___ THE DATA ___

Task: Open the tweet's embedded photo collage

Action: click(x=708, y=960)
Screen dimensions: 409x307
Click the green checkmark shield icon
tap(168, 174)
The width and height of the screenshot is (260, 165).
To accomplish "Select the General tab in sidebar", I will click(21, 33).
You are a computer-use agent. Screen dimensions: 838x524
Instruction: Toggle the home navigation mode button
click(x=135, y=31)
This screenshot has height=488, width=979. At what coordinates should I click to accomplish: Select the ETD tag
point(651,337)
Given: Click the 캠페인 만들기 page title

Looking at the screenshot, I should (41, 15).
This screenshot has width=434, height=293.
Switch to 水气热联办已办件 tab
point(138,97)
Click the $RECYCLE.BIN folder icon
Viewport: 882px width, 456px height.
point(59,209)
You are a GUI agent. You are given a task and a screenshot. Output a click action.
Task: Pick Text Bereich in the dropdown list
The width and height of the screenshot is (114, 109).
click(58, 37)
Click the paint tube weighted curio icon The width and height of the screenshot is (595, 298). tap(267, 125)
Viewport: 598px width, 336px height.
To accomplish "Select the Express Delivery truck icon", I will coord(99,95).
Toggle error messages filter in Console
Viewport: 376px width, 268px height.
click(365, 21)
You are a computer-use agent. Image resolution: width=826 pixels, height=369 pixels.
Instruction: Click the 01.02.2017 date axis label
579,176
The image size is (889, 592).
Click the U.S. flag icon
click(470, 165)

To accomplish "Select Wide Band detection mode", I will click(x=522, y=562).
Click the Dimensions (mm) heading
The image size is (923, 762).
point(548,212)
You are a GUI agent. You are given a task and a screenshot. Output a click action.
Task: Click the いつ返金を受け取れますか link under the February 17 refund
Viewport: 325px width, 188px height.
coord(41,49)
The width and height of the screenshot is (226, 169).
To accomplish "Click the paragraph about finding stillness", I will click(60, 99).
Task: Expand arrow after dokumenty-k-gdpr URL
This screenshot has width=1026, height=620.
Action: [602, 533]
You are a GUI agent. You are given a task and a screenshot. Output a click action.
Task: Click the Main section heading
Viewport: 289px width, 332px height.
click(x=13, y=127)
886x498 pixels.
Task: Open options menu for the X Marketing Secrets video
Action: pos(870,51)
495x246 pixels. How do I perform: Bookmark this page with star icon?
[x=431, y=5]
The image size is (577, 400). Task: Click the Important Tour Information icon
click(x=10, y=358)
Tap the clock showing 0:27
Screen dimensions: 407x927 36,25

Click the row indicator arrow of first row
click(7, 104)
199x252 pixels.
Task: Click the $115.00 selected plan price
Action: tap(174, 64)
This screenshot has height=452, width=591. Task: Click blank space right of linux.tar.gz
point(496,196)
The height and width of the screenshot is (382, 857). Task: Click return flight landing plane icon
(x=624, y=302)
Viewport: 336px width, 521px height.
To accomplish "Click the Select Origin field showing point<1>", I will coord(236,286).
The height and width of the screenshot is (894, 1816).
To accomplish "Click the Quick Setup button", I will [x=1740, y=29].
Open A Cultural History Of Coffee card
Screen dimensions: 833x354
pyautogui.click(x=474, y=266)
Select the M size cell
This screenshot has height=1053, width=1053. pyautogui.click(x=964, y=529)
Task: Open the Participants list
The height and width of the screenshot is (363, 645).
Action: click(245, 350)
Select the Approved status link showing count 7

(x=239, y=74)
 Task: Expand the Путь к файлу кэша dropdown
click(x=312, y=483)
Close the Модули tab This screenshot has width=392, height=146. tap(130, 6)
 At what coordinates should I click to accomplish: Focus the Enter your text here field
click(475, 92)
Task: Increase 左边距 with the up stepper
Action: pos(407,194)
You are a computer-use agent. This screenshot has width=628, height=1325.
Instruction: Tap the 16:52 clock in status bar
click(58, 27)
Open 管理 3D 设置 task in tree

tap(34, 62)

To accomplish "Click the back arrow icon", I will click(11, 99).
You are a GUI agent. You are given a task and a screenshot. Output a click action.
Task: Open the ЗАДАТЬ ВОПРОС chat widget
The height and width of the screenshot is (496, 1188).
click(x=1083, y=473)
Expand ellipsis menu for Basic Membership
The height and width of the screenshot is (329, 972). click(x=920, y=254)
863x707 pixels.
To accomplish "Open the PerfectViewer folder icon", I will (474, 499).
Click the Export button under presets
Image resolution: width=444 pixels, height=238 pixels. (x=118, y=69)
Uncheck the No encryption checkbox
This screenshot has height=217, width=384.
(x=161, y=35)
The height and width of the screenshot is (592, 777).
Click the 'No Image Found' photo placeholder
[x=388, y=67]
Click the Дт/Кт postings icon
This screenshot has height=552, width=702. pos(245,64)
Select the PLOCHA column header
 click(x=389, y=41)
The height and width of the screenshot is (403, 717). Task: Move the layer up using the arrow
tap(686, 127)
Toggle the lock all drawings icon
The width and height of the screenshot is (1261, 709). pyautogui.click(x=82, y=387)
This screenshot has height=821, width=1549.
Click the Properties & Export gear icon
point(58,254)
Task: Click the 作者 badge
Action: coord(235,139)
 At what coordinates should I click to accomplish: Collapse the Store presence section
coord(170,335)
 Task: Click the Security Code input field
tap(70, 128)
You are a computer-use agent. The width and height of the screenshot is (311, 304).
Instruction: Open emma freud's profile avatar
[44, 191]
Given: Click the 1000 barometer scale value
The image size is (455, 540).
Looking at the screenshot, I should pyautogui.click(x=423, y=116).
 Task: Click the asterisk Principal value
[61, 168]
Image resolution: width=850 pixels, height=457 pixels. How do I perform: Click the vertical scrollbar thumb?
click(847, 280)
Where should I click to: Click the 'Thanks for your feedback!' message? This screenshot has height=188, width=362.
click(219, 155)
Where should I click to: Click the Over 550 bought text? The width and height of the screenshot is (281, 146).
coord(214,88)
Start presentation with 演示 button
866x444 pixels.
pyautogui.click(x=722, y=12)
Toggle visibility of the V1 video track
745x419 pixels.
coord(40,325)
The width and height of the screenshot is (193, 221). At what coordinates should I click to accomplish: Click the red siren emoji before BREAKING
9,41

___

EXERCISE GOAL> The output should be exactly the lines above from the line containing "Click the paint" to the line containing "The height and width of the screenshot is (894, 1816).", inclusive, with no other lines.

EXERCISE OUTPUT>
Click the paint tube weighted curio icon The width and height of the screenshot is (595, 298). tap(267, 125)
Viewport: 598px width, 336px height.
To accomplish "Select the Express Delivery truck icon", I will coord(99,95).
Toggle error messages filter in Console
Viewport: 376px width, 268px height.
click(365, 21)
You are a computer-use agent. Image resolution: width=826 pixels, height=369 pixels.
Instruction: Click the 01.02.2017 date axis label
579,176
The image size is (889, 592).
Click the U.S. flag icon
click(470, 165)

To accomplish "Select Wide Band detection mode", I will click(x=522, y=562).
Click the Dimensions (mm) heading
The image size is (923, 762).
point(548,212)
You are a GUI agent. You are given a task and a screenshot. Output a click action.
Task: Click the いつ返金を受け取れますか link under the February 17 refund
Viewport: 325px width, 188px height.
coord(41,49)
The width and height of the screenshot is (226, 169).
To accomplish "Click the paragraph about finding stillness", I will click(60, 99).
Task: Expand arrow after dokumenty-k-gdpr URL
This screenshot has width=1026, height=620.
Action: [602, 533]
You are a GUI agent. You are given a task and a screenshot. Output a click action.
Task: Click the Main section heading
Viewport: 289px width, 332px height.
click(x=13, y=127)
886x498 pixels.
Task: Open options menu for the X Marketing Secrets video
Action: pos(870,51)
495x246 pixels. How do I perform: Bookmark this page with star icon?
[x=431, y=5]
The image size is (577, 400). Task: Click the Important Tour Information icon
click(x=10, y=358)
Tap the clock showing 0:27
Screen dimensions: 407x927 36,25

Click the row indicator arrow of first row
click(7, 104)
199x252 pixels.
Task: Click the $115.00 selected plan price
Action: tap(174, 64)
This screenshot has height=452, width=591. Task: Click blank space right of linux.tar.gz
point(496,196)
The height and width of the screenshot is (382, 857). Task: Click return flight landing plane icon
(x=624, y=302)
Viewport: 336px width, 521px height.
To accomplish "Click the Select Origin field showing point<1>", I will coord(236,286).
The height and width of the screenshot is (894, 1816).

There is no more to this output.